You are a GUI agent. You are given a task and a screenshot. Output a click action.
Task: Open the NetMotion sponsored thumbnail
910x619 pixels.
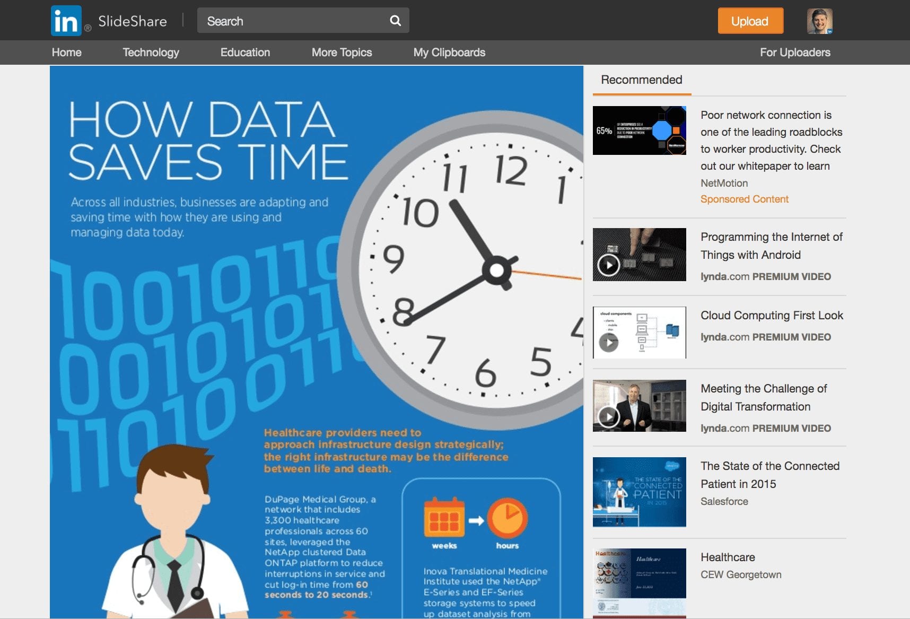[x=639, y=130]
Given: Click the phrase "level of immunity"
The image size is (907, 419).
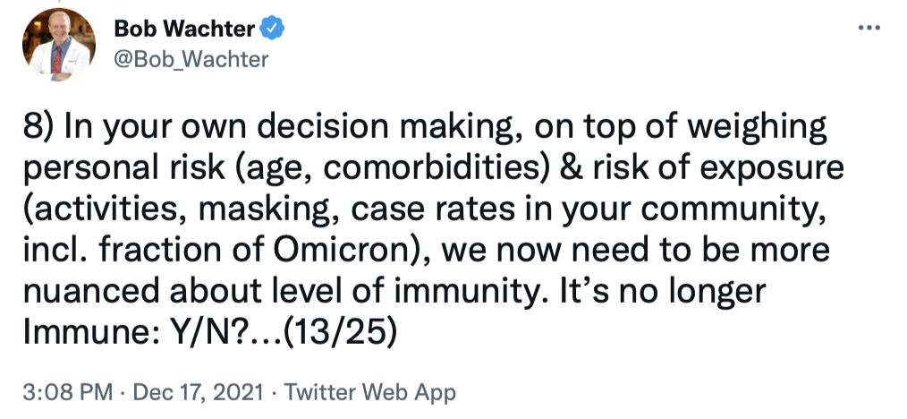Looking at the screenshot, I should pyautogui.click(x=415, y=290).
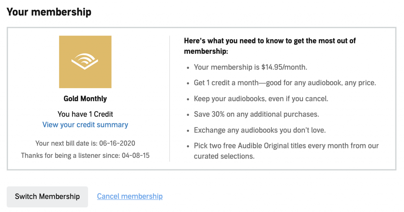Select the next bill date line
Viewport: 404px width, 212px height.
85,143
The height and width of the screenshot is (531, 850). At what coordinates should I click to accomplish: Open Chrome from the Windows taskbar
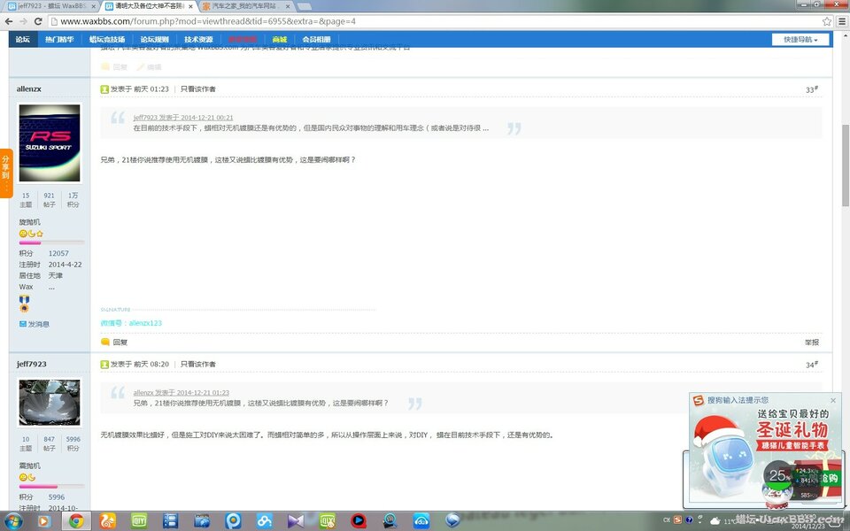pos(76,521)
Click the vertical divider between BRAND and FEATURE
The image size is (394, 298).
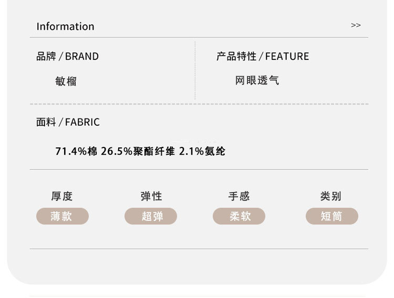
· · · · ·
Work instructions
Exact copies of the entries above are needed, with every picture removed.

Result of this exercise
You are a GUI agent. You are given a task and a screenshot. Output a click action.
Task: Open the NetMotion sponsored thumbnail
910x619 pixels.
[x=639, y=130]
Given: Click the phrase "level of immunity"
The image size is (907, 419).
Looking at the screenshot, I should pyautogui.click(x=415, y=290).
Select the next bill date line
Viewport: 404px width, 212px height.
85,143
The height and width of the screenshot is (531, 850). At what coordinates should I click to accomplish: Open Chrome from the Windows taskbar
pos(76,521)
Click the vertical divider between BRAND and FEATURE
The image size is (394, 298).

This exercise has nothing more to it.